In Paniccia v. MDC Partners Inc., 2017 ONSC 7298, the Ontario Superior Court of Justice determined that Ontario was the most appropriate forum in which to hear a securities class action claim brought by Canadians who purchased the defendant’s securities over both the Toronto Stock Exchange and the NASDAQ. Notably, the Court also determined that, in the circumstances of this case, Ontario law should be applied to determine the claims of both the TSX and NASDAQ purchasers.
The defendant (the “Company”) is a Canadian incorporated company with its registered office in Ontario and its head office located in New York. Its shares are listed on both the TSX and NASDAQ, with the vast majority of trading occurring over the NASDAQ. In 2015, a major investor sued the Company and its officers for secondary market misrepresentation in the U.S. The proposed class action was brought on behalf of all global investors who had purchased the Company’s shares over the NASDAQ. The U.S. class proceedings were dismissed with prejudice prior to certification in 2016.
In 2015, the plaintiff commenced his class action in Ontario, alleging both the statutory cause of action for secondary market misrepresentation under Part XXIII.1 of the Ontario Securities Act, and a common law claim for negligent misrepresentation. The claim was brought on behalf of Canadians who purchased the Company’s securities on both the TSX and the NASDAQ.
In 2017, the defendant brought a motion to exclude the NASDAQ purchasers from the proposed class. The Company conceded that an Ontario court had jurisdiction over the claims of both the TSX and NASDAQ purchasers. It argued, however, that under the doctrine of forum non conveniens, the U.S. was the more appropriate forum to resolve the issues of the NASDAQ purchasers.
Justice Perell dismissed the Company’s motion. In doing so, he found not only that Ontario was the more appropriate forum for the determination of all the plaintiff’s claims, but also that Ontario law would apply even to the claims of those who purchased over the NASDAQ.
Forum Non Conveniens
Determining Ontario was the appropriate forum to hear the claims of both TSX and NASDAQ purchasers, Justice Perell cited the “long arm jurisdiction” available under Part XXIII.1 where a real and substantial connection to the defendant has already been established. Justice Perell noted that the extra-territorial reach of Ontario securities law is inconsistent with “prevailing international standards that connect jurisdiction to the place where the securities are traded,” as is the case in the U.S. and several European countries. This extra-territorial application, he further noted, “may arguably be a contravention of principles of comity between sovereign nations and not a desirable way to administer global marketplaces”. Nonetheless, Justice Perell found that he was bound by existing case law which had decided that the Canadian intrusion on comity is accepted when some of the defendant’s securities are traded on a Canadian stock market.
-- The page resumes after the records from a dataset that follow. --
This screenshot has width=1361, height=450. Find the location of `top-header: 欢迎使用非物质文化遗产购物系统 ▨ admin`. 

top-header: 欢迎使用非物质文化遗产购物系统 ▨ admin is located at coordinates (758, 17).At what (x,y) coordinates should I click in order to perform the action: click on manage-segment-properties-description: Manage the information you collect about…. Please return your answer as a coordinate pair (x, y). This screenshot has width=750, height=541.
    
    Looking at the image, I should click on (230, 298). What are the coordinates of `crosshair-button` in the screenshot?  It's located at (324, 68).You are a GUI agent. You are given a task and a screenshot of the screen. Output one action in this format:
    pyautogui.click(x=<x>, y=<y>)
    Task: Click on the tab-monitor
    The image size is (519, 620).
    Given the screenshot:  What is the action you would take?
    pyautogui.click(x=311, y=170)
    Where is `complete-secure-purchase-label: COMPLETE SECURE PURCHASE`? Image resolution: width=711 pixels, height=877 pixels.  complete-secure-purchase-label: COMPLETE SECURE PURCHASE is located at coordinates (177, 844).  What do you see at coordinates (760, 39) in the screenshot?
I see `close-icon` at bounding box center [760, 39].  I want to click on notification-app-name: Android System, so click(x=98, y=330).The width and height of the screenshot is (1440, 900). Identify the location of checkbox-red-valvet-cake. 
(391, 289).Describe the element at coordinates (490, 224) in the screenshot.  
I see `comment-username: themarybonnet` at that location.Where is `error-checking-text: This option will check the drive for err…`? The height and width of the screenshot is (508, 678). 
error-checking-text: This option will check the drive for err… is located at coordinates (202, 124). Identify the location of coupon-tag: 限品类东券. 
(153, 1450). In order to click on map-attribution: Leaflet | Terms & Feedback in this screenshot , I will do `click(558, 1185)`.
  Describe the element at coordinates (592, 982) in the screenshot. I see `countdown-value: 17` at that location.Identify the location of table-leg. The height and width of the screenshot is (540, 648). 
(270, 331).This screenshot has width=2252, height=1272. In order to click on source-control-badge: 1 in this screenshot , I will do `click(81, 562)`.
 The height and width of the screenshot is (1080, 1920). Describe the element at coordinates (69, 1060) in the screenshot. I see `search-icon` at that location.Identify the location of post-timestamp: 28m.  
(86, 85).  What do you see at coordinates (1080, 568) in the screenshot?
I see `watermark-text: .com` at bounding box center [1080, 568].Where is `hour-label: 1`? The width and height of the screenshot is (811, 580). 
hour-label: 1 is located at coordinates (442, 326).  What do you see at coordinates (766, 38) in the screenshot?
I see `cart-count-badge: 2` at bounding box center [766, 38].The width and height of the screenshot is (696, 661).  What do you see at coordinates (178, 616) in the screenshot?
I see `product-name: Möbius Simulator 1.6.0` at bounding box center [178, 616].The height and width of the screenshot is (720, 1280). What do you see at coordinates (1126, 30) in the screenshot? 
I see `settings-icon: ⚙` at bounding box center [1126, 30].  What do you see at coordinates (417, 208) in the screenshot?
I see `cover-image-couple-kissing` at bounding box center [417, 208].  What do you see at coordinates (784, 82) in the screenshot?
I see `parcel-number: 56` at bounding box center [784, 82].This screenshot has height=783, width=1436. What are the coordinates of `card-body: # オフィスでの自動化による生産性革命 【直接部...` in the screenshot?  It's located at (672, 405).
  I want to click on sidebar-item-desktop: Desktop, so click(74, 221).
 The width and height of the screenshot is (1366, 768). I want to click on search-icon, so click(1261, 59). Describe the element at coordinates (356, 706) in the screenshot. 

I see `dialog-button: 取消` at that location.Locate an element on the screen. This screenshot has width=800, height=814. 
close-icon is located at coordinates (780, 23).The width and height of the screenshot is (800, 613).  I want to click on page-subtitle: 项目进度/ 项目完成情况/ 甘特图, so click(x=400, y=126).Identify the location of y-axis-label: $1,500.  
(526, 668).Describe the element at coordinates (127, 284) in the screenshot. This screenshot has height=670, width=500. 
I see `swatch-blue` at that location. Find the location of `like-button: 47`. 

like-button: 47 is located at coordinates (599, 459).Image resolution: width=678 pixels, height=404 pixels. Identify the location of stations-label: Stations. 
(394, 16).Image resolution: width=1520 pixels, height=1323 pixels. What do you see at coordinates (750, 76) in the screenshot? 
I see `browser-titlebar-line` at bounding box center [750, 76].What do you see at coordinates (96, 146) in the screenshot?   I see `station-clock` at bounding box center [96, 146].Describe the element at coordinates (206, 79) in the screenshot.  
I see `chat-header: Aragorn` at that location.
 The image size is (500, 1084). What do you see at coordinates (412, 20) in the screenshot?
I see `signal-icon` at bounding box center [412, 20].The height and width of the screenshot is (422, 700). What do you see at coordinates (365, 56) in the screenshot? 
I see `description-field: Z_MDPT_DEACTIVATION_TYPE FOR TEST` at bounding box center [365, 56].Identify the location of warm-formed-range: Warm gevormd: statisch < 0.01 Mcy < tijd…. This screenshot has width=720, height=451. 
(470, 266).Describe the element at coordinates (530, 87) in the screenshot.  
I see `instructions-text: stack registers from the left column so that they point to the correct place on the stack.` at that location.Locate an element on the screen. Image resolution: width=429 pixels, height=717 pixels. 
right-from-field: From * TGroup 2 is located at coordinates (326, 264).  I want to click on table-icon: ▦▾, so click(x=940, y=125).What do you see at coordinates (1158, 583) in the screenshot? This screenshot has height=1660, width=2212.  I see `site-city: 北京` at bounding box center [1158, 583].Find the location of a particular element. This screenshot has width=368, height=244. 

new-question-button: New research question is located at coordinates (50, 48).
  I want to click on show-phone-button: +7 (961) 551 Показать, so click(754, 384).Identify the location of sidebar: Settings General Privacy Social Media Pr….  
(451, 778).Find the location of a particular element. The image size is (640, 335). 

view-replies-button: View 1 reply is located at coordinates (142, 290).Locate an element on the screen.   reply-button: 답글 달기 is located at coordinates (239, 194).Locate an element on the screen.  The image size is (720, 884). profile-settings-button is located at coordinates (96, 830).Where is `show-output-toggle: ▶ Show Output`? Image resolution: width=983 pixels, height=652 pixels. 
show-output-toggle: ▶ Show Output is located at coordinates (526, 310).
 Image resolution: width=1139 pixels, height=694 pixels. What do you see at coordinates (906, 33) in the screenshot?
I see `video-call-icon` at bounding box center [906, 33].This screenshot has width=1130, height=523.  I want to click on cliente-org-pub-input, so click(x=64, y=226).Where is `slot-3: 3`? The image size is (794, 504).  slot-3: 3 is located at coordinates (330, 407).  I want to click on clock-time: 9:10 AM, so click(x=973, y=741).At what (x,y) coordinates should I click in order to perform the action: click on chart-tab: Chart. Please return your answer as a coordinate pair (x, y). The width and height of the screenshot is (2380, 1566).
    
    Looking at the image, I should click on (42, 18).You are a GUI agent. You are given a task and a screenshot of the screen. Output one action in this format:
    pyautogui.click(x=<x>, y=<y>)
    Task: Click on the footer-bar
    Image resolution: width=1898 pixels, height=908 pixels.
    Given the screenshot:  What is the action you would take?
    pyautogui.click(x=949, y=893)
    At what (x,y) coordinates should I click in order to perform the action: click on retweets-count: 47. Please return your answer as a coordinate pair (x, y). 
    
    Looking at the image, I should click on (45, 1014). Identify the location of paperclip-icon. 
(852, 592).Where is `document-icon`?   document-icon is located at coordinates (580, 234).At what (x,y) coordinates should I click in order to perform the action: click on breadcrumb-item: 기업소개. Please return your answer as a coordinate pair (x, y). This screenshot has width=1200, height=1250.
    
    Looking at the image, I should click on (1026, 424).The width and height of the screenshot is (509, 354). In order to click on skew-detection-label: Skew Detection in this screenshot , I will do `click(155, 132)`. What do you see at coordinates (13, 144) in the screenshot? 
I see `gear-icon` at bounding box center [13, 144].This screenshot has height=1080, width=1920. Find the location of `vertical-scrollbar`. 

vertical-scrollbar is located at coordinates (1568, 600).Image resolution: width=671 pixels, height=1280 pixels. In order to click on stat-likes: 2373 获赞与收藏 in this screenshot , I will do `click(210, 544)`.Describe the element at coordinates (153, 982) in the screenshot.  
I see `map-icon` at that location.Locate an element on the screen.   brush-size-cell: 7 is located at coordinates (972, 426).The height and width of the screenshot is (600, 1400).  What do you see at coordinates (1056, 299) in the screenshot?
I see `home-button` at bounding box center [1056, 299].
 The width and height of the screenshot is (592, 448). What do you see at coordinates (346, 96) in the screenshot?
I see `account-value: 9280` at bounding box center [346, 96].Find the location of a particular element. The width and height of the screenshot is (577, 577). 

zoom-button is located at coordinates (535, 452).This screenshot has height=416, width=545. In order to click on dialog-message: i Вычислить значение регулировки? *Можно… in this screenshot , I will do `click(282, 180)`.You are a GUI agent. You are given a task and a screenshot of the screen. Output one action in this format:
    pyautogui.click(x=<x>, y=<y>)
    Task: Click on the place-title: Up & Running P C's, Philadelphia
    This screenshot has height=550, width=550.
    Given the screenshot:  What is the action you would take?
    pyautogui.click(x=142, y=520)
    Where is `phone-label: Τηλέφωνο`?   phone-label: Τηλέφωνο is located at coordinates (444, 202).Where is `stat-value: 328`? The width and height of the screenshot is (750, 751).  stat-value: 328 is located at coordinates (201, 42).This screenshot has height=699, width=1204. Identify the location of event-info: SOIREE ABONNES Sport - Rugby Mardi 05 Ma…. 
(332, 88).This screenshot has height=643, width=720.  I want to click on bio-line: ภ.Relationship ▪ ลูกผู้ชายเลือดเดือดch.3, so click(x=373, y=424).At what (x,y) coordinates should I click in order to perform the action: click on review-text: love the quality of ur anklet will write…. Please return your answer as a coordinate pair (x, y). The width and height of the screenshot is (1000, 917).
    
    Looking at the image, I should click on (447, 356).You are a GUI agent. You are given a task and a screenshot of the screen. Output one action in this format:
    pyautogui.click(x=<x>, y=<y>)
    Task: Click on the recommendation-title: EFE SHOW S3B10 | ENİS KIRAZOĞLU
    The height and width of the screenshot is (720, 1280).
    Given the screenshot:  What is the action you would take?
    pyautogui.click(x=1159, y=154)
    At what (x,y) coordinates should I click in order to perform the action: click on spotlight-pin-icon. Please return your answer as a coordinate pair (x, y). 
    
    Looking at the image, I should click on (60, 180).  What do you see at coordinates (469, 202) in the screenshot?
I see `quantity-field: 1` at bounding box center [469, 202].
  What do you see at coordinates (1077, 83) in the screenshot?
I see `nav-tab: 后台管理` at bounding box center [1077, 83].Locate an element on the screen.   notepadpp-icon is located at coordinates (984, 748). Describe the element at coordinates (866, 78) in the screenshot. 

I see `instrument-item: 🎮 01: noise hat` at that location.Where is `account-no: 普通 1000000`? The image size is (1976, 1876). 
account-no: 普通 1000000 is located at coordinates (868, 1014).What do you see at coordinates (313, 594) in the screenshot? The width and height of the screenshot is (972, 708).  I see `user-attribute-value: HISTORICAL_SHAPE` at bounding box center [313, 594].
Justice Perell clarified that the proposed class was not a global class, but rather included only Canadian purchasers. As such, comity concerns that would have otherwise arisen – for instance, the concern that American purchasers could use the Canadian proceeding to circumvent the U.S. policy in tying jurisdiction to the place of trading – were not at issue.
Ontario as choice of law
Having concluded that Ontario was the more appropriate forum to hear the disputes of all the claims, Justice Perell further determined that Ontario law would also apply to them. Breaking from established practice, the court held that it was not premature to decide the choice of law issue even though the defendant had not yet served a statement of defence and had therefore not yet pleaded that another law should apply. In the present case, however, Justice Perell found that the pleading of foreign law appeared to be inevitable and there was no reason to “duck” deciding the issue now.
Justice Perell was careful to clarify that his choice of law finding applied only in the specific circumstances of this case, namely where the Ontario court has jurisdiction simpliciter over the misrepresentation claims of Canadian purchasers over a foreign stock market at common law and under Part XXIII.1 of the Ontario Securities Act.
In these circumstances, Justice Perell reiterated that Part XXIII.1 applies extra-territorially, at least for Canadians, where the corporation’s securities trade both in Ontario and a foreign market. He cited as an additional factor that both the statutory tort and the common law tort of negligent misrepresentation are held to occur in the place where the misrepresentations are received and relied upon by the plaintiff, which in this case was Ontario.
We have previously written about the efforts of Canadian courts to grapple with the issue of jurisdiction over multinational class actions. The Paniccia decision is the most recent of these cases in the securities litigation context. The most notable aspect of the Paniccia decision is Justice Perell’s determination that Ontario should be the choice of law. It will be interesting to consider whether the choice of law determination might differ in future cases, for example, where the proposed class includes not only Canadians but foreign purchasers, or where a Canadian corporation’s securities are traded exclusively on a foreign exchange.